À la fin du mois de décembre, après avoir déjà fait part de ses intentions au début de l'été, le Conseil fédéral a présenté son message sur l'acquisition d'un nouvel avion de combat. Il s'est finalement prononcé, comme prévu,
en faveur de l'achat de 34 F/A-18 pour un montant global de 3,495 milliards de francs. C'est donc, selon le gouvernement, le produit présentant le meilleur rapport prix/performance (comparé au F-16 ou au Mirage qui étaient également en lice) qui a été choisi. Pour le Conseil fédéral, cet appareil est celui qui correspond le mieux au cahier des charges de l'armée; il a déjà fait ses preuves, il peut opérer de manière indépendante des systèmes de conduite au sol, ses performances sont remarquables par rapport à son coût et il s'intégrerait facilement au dispositif de défense aérienne suisse. En outre, cet achat est estimé nécessaire car, bien que des évolutions positives se soient produites dans le monde et en Europe du point de vue de la paix et de la sécurité, des armées encore importantes existent sur le Vieux continent, et nul ne peut préjuger de ce qui adviendra dans un avenir plus ou moins proche. La Suisse doit ainsi avoir les moyens adéquats à sa défense. Dans ce contexte, une protection aérienne du territoire est indispensable et exige des appareils de qualité. De surcroît, une flotte aérienne de moindre taille (réduction de nuisances; bruit, pollution) mais de capacité renforcée est susceptible de parfaitement s'adapter au concept d"`Armée 95". Le gouvernement signale que cette acquisition n'exigera pas de crédits supplémentaires, car le financement sera effectué sur la base des futurs programmes d'armement (1992 et 1993)
[51]. Par ailleurs, la participation au montage des appareils rapportera 300 millions de francs à l'industrie helvétique et l'économie nationale devrait bénéficier d'environ 2 milliards de francs de marchés compensatoires
[52].
Les
réactions à ce message furent très diverses. Les partis bourgeois se sont prononcés favorablement sur le principe du renouvellement de la flotte militaire helvétique, mais des nuances apparaissent, notamment de la part du PDC; certains désirent ainsi examiner la pertinence de cet appareil dans le cadre d'“Armée 95" et en fonction de l'état des finances fédérales. Les indépendants, mais surtout les socialistes et les écologistes sont totalement opposés à l'achat de cet avion qui ne se justifierait ni du point de vue militaire, ni du point de vue financier
[53].
[45] Cf. APS 1990, p. 92.
[46] BO CN, 1991, p. 502 ss.; FF, 1991, 1, p. 1314; NZZ et JdG, 2.2.91; presse du 15.3.91.

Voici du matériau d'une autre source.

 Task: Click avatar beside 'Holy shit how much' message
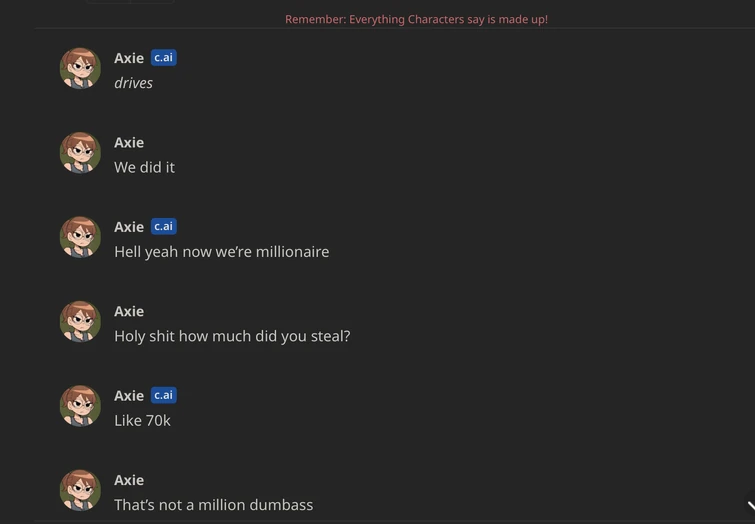80,322
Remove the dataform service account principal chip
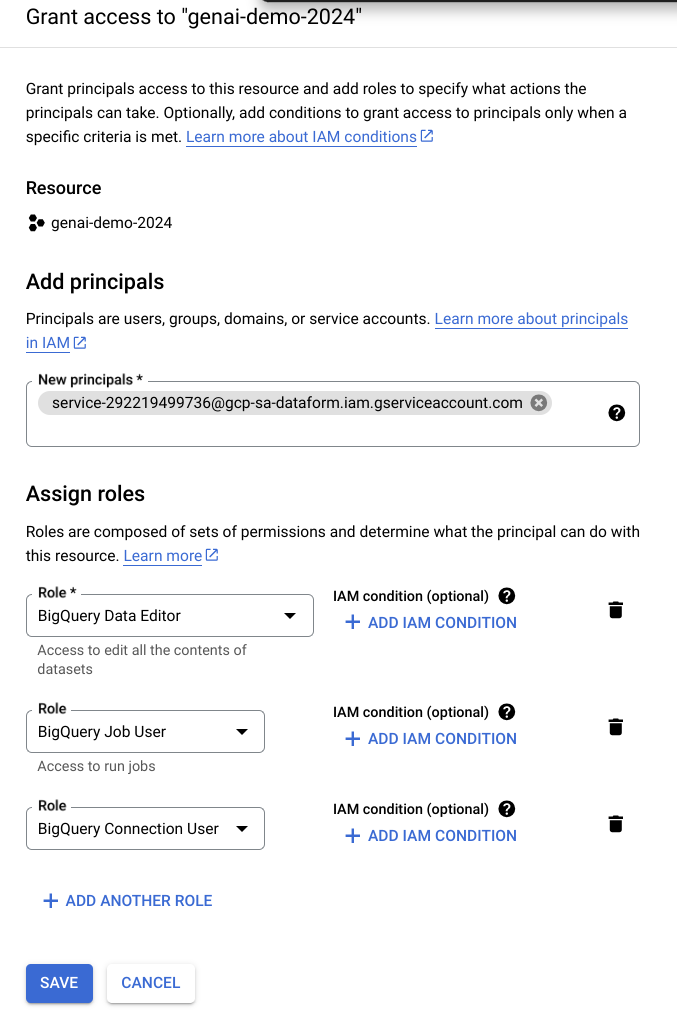This screenshot has width=677, height=1015. pos(538,403)
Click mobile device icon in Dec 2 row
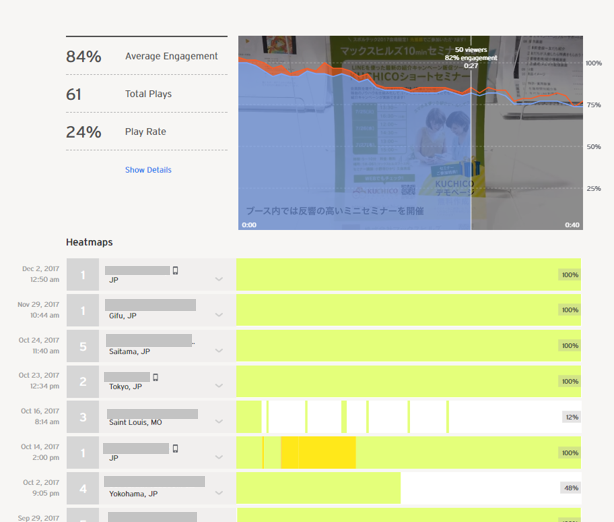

[47] FF, 1991, II, p. 653 ss.; TA, 26.1.91; presse du 28.3.91; LM, 26.4.91.
[48] BO CN, 1991, p. 1223 ss.; BO CE, 1991, p. 761 ss.; FF, 1991, IV, p. 198 s. ; NZZ, 18.5.91; presse du 21.6. et 25.9.91.
[49] BO CN, 1991, p. 2399 ss.; presse du 13.12.91.
[50] SZ, 20.2.91; CdT, 8.7.91; Suisse, 2.3. et 10.6.91; JdG, 4.3.91; presse du 1.5.91; BüZ, 17.5.91; SN, 21.5.91; NZZ, 24.5. et 20.6.91. Voir aussi APS 1988, p. 86, 1989, p. 89 et 1990, p. 92 s. Les fabriquants du Mirage 2000-5 ont lancé au printemps une offensive publicitaire de grande envergure dans la presse helvétique et ont souligné explicitement le lien entre l'acquisition de cet avion et l'aide diplomatique dont pourrait bénéficier la Suisse de la part de la France dans ses négociations avec la CE (presse du 7.5.91; TA, 11.5.91; Ww, 16.5.91). Par ailleurs, le gouvernement n'a pas donné suite à la proposition soviétique de soumettre à son appréciation le MIG-29.
[51] Ce qui suppose le report du crédit pour l'acquisition d'un nouvel uniforme de sortie, de la deuxième tranche de celui concernant les nouvelles armes antichar, de celui pour de nouveaux simulateurs, etc. (NZZ, 3.8.91).
[52] FF, 1992, I, p. 673 ss. Marchés compensatoires: presse du 8.5.91; TA, 15.6.91; Suisse, 21.11.91.
[53] Presse du 27.6. et 17.-19.12.91; NQ, 11.12.91.